=== Task directions ===
The span to repeat in the listing below runs from the line containing "634x766 pixels. At" to the line containing "The image size is (640, 360).", inclusive. Repeat it exactly, and only it.

◇ ◇ ◇ ◇ ◇

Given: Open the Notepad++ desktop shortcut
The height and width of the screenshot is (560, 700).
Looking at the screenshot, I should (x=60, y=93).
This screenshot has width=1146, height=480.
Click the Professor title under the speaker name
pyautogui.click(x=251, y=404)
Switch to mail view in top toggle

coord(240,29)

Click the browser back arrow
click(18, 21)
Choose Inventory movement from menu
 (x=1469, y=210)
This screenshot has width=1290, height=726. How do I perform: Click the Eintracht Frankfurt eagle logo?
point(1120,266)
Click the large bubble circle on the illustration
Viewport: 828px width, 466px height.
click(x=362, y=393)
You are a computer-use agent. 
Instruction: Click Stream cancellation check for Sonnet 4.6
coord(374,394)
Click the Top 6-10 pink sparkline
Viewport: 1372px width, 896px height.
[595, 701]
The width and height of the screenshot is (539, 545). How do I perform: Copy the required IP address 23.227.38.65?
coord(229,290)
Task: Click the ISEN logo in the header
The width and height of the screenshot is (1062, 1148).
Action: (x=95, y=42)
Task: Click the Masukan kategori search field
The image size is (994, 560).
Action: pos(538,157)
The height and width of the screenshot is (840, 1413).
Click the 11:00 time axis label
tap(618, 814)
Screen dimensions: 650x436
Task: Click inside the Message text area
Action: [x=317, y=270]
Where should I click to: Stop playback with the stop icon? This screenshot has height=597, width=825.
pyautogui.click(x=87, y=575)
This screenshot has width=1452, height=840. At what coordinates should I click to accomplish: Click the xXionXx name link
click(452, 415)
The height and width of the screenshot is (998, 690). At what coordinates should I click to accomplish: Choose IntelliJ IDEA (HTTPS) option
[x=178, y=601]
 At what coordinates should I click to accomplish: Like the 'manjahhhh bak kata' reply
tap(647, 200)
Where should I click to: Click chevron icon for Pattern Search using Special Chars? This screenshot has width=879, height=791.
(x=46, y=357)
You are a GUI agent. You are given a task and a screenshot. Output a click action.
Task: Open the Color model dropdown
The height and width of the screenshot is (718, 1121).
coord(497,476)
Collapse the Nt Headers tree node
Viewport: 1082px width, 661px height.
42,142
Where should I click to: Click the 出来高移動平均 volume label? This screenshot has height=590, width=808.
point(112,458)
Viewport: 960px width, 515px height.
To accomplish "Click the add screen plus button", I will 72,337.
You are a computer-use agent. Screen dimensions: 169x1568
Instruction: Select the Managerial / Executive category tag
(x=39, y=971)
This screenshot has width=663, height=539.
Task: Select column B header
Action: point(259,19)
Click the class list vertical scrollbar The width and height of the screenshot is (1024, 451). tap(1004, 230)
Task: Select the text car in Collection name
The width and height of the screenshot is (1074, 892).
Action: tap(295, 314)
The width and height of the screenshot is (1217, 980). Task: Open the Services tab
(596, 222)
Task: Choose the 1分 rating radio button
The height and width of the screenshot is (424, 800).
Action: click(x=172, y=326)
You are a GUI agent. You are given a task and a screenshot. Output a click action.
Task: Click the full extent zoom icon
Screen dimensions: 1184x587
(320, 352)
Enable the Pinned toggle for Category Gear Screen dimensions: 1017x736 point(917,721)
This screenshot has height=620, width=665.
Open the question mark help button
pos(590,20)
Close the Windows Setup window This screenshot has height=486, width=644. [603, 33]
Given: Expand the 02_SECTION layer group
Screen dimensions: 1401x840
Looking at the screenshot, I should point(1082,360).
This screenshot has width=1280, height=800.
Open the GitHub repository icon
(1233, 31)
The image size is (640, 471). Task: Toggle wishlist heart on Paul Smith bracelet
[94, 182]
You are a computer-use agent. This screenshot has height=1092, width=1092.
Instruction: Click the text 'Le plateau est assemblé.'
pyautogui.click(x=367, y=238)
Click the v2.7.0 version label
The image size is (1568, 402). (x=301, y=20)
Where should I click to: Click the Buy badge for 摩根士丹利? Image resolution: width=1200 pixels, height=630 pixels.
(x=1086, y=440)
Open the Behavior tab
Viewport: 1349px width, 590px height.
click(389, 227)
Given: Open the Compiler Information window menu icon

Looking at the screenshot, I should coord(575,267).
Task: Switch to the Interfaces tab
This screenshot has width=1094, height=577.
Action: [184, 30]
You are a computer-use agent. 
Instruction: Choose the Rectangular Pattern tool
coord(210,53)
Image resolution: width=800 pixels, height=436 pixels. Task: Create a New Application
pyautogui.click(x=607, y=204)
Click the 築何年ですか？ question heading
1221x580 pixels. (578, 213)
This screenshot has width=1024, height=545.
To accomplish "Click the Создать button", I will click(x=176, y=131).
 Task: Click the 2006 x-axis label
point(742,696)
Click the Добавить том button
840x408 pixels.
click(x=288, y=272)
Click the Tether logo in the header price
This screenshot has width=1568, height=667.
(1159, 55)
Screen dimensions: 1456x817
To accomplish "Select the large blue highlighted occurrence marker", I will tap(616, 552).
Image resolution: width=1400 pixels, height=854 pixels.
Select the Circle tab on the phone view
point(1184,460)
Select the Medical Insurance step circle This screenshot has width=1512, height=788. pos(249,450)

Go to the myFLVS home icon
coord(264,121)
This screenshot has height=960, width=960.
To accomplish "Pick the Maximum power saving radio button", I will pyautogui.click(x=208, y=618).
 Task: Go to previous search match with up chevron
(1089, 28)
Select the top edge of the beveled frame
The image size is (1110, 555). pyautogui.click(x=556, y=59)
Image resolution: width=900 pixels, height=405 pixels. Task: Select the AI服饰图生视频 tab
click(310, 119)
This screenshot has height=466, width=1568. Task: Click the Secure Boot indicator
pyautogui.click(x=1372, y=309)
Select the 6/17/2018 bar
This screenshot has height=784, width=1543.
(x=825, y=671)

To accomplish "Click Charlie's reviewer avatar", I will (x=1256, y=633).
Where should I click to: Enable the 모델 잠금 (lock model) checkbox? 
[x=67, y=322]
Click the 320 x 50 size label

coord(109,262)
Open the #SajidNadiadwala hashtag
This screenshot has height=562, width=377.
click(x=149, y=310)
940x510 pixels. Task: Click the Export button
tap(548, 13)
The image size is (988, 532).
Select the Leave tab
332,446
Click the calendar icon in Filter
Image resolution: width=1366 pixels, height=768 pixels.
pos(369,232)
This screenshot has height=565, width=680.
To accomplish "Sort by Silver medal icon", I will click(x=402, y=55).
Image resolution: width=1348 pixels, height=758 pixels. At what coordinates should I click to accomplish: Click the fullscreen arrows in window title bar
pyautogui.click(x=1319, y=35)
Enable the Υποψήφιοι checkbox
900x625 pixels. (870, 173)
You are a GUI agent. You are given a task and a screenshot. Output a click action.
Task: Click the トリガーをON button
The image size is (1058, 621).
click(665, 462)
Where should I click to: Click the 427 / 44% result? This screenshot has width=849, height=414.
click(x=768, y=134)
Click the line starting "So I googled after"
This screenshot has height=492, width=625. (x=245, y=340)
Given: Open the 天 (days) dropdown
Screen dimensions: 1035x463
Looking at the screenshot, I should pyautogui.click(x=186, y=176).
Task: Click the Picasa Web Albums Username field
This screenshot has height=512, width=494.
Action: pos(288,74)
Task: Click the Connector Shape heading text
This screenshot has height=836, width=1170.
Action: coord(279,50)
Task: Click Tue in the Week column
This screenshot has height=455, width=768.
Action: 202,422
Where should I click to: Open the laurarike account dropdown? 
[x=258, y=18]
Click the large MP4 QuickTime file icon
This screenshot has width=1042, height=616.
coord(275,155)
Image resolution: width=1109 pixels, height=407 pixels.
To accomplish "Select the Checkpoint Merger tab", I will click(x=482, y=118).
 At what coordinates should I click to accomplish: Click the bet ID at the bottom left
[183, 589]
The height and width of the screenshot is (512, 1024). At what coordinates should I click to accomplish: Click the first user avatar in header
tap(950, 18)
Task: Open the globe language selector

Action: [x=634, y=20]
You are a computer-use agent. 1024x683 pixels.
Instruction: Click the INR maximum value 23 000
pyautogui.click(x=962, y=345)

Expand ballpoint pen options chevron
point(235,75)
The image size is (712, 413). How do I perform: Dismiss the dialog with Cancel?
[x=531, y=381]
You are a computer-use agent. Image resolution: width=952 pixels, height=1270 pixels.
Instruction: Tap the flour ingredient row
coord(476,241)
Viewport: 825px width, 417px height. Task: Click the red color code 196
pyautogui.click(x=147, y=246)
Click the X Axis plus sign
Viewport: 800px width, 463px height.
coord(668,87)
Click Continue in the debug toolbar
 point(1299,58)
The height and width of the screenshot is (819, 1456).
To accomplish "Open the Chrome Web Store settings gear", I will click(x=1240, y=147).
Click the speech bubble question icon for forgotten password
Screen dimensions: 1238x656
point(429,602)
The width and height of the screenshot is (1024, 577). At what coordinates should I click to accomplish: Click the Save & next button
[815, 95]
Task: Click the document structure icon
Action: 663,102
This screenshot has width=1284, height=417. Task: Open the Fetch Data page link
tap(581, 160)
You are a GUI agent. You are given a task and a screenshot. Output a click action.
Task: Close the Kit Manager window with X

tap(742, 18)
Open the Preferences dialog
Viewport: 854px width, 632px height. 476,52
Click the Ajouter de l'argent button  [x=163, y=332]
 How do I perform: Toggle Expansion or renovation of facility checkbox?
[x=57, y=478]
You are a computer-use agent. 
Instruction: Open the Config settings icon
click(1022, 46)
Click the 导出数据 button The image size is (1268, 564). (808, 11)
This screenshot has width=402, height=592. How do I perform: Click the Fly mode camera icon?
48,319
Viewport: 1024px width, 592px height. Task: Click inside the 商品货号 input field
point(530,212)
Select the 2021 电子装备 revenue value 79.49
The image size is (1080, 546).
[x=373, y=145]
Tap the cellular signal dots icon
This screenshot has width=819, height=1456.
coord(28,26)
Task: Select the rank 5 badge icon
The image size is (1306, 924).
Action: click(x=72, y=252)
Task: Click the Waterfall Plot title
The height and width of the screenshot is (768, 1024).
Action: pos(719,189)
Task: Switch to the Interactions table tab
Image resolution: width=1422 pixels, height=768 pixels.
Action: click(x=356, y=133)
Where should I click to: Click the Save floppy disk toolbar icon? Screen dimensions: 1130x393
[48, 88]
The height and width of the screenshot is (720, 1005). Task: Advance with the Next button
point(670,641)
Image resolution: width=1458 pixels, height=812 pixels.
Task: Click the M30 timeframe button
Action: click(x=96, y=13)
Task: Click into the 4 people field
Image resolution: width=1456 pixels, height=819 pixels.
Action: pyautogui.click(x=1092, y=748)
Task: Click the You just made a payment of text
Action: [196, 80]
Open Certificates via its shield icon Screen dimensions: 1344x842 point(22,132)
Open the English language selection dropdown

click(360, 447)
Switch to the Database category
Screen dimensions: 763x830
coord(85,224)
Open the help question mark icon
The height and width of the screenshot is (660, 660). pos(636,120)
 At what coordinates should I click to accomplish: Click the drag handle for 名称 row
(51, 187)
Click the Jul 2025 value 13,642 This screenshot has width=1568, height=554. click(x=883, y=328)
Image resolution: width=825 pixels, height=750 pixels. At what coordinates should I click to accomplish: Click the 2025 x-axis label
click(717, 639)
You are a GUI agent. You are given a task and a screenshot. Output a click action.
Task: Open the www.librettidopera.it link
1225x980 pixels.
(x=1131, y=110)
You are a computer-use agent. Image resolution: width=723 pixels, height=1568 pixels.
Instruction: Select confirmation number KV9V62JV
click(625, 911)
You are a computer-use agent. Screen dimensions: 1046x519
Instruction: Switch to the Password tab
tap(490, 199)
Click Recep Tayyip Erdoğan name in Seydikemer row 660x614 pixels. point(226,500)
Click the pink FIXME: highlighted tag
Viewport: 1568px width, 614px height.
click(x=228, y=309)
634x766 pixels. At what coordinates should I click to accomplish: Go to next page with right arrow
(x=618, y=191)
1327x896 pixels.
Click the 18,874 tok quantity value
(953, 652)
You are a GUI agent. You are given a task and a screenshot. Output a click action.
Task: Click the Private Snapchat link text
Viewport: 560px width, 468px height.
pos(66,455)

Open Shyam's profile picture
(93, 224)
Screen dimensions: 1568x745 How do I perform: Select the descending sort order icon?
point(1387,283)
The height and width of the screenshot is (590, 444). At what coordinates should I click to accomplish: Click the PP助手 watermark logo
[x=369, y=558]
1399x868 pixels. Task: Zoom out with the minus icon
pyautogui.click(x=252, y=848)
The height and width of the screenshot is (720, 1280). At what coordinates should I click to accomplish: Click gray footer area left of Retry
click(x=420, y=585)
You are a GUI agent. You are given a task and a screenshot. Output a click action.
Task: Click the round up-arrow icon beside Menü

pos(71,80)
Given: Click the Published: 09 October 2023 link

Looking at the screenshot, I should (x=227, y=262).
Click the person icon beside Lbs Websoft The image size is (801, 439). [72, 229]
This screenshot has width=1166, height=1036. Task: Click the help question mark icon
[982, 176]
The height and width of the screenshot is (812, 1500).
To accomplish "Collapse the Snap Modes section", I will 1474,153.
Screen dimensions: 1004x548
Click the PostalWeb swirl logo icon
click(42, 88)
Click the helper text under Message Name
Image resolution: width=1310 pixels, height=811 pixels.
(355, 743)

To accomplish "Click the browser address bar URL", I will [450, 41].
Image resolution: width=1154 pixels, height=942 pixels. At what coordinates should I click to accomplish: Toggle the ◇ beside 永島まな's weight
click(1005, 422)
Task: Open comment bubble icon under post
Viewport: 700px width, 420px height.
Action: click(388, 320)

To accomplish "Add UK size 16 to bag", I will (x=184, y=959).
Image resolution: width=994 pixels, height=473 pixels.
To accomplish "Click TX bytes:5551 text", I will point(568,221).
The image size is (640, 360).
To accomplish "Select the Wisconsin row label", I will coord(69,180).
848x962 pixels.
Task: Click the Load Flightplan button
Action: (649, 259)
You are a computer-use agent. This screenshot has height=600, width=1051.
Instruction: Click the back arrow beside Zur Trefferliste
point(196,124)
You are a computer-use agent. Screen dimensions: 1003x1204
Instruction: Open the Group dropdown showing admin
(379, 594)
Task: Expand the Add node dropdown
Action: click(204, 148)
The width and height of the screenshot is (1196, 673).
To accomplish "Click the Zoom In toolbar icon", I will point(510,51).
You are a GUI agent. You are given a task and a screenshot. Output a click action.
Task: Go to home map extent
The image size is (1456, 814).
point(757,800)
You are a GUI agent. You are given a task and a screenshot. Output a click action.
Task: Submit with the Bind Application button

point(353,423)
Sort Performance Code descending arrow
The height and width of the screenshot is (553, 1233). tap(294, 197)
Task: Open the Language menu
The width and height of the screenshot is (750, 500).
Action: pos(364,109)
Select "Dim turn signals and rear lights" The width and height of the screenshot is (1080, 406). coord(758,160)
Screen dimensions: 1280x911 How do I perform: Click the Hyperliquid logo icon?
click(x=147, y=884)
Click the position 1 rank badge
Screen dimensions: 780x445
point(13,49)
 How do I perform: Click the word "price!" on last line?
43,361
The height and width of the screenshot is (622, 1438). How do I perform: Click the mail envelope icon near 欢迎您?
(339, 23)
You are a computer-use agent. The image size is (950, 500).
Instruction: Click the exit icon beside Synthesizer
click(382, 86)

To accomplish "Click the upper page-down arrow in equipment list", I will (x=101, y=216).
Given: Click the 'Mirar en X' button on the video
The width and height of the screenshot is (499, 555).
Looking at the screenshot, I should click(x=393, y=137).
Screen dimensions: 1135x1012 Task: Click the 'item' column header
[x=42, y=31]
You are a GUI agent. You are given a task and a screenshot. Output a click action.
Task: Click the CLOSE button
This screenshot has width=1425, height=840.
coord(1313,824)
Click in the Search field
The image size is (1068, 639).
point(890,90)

◇ ◇ ◇ ◇ ◇

=== Worked solution ===
634x766 pixels. At what coordinates should I click to accomplish: Go to next page with right arrow
(x=618, y=191)
1327x896 pixels.
Click the 18,874 tok quantity value
(953, 652)
You are a GUI agent. You are given a task and a screenshot. Output a click action.
Task: Click the Private Snapchat link text
Viewport: 560px width, 468px height.
pos(66,455)

Open Shyam's profile picture
(93, 224)
Screen dimensions: 1568x745 How do I perform: Select the descending sort order icon?
point(1387,283)
The height and width of the screenshot is (590, 444). At what coordinates should I click to accomplish: Click the PP助手 watermark logo
[x=369, y=558]
1399x868 pixels. Task: Zoom out with the minus icon
pyautogui.click(x=252, y=848)
The height and width of the screenshot is (720, 1280). At what coordinates should I click to accomplish: Click gray footer area left of Retry
click(x=420, y=585)
You are a GUI agent. You are given a task and a screenshot. Output a click action.
Task: Click the round up-arrow icon beside Menü

pos(71,80)
Given: Click the Published: 09 October 2023 link

Looking at the screenshot, I should (x=227, y=262).
Click the person icon beside Lbs Websoft The image size is (801, 439). [72, 229]
This screenshot has width=1166, height=1036. Task: Click the help question mark icon
[982, 176]
The height and width of the screenshot is (812, 1500).
To accomplish "Collapse the Snap Modes section", I will 1474,153.
Screen dimensions: 1004x548
Click the PostalWeb swirl logo icon
click(42, 88)
Click the helper text under Message Name
Image resolution: width=1310 pixels, height=811 pixels.
(355, 743)

To accomplish "Click the browser address bar URL", I will [450, 41].
Image resolution: width=1154 pixels, height=942 pixels. At what coordinates should I click to accomplish: Toggle the ◇ beside 永島まな's weight
click(1005, 422)
Task: Open comment bubble icon under post
Viewport: 700px width, 420px height.
Action: click(388, 320)

To accomplish "Add UK size 16 to bag", I will (x=184, y=959).
Image resolution: width=994 pixels, height=473 pixels.
To accomplish "Click TX bytes:5551 text", I will point(568,221).
The image size is (640, 360).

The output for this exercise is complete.